According to Coinbase (an exchange where one can purchase cryptocurrencies), Bitcoin is up 2,191% this year (as I write this in late December), and Ethereum is up 10, 744% this year (although Ethereum started at $8, hence the bit percentage move).

                 

Get it?  I think it’s clever.

My Takes:

  • Cryptocurrency is not acting like currency at all.  Currency is ideally supposed to be a safe storage of value.  Its value is supposed to be relatively stable.  Cryptocurrency has been anything but.  The value of a currency is not supposed to change in the thousands of percent in a year.
  • Currency is also supposed to be an exchange of value.  You go to the store and buy a book priced at $10 and you give the cashier a $10.  Case closed.  What if you had used bitcoin to purchase something, say an automobile, on January 1, 2017?  You would have paid at the equivalent of $800 per bitcoin.  Say the car cost $30,000 at the time.  At $800 per bitcoin, you would have paid 37.5 bitcoin for the car.  That 37.5 bitcoin then would be worth about $687,375 today as I write this.  You would feel pretty foolish had you bought that $30,000 car with bitcoin a year ago.  Better yet, what if you had used your bitcoin to purchase your illegal drugs through the Dark Web?  They would have turned out to be extremely expensive drugs.  The benefits better have been worth it.
  • Bitcoin is not easy to use to pay for things.  It is not instantaneous, like the exchange of US currency, or even using a credit card.  Transactions using bitcoin are proposed, reviewed and approved by the bitcoin community.  This process can take a fair amount of time.  There are rumors out there that Amazon and other online retailers will accept bitcoin.  I don’t see this happening anytime soon because it takes too long to authenticate a bitcoin transaction.

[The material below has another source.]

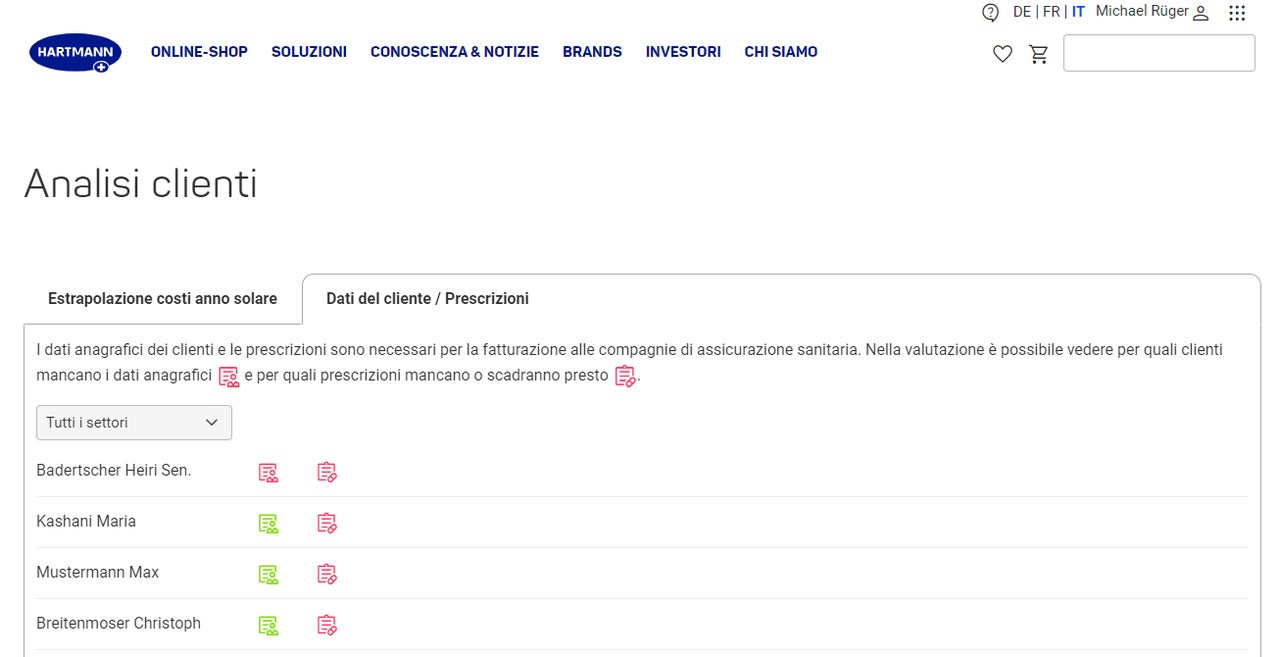Open the CONOSCENZA & NOTIZIE menu
Image resolution: width=1280 pixels, height=657 pixels.
click(x=454, y=52)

  • The blockchain technology behind bitcoin may prove more useful than the actual bitcoin.  The purpose of blockchain is to identify an item using a unique, verifiable string of code.  Blockchain can ultimately be used to identify anything.  Simply embed blockchain code into a t-shirt and you can identify it.

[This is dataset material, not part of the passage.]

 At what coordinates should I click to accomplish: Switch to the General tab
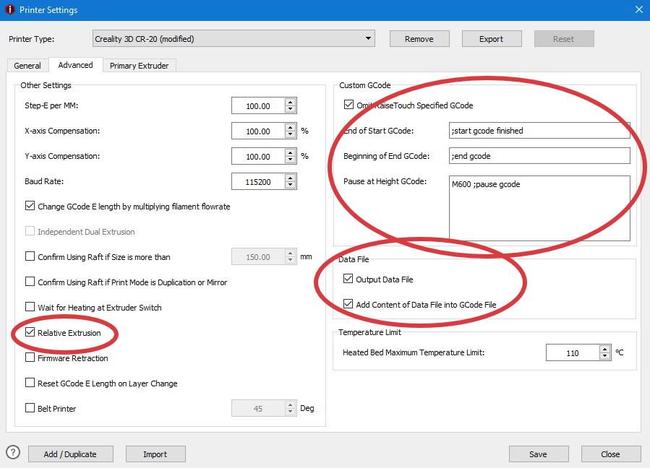[x=27, y=65]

  • The rise in the value of cryptocurrencies reveals a high level of distrust in governments, central banks, and their currencies, throughout the world.  Most currencies worldwide are backed by the full faith and credit of the governments that issue them.  Let’s just say that cryptocurrency investors are skeptical of that stated full faith and credit.
  • One attractive feature of bitcoin is that there will be only 21 million of them.  Unlike central banks that can just print more and more currency, the number of bitcoin is capped by the blockchain code.

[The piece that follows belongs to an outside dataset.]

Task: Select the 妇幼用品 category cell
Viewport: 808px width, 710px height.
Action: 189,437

  • There is fewer than 21 million bitcoin today.  New bitcoin is being “mined” constantly by mega-large computer systems that use a lot of electricity.  “Mining” means these computer systems crunch quintillions of blockchain equations in order to authenticate new bitcoin.  Once authenticated, the new bitcoin is offered for sale to investors through initial coin offerings, or ICO’s.  Bitcoin mining is supposed to end in 2040 when 21 million bitcoin will have been mined.
  • Ethereum, having been introduced later than bitcoin, is more sophisticated than bitcoin and likely will have more practical applications.  Ethereum is also based on blockchain technology but has a more modern programming language than does bitcoin.  Ethereum transactions are confirmed more quickly than are bitcoin transactions, which could mean ethereum may be more useful as a retain currency in the long run.
  • There are a lot of other cryptocurrencies out there trying to gain traction.  It is highly unlikely that any of them will make it.  Be very skeptical if you see a new cryptocurrency out there being touted as the “next bitcoin.”  Don’t drop your ten-foot pole.
  • I don’t have a basis upon which to invest in them now, other than just pure speculation, which I don’t do.  Bitcoin futures are being introduced on the CME and the CBOE, so as they become in play perhaps I can develop some rationale to invest in them.  I certainly would not short them now unless you are prepared for a lot of pain.
  • Cryptocurrencies have been in the headlines lately, and that won’t change.  Let’s all keep an eye on this new asset class and see how it plays itself out.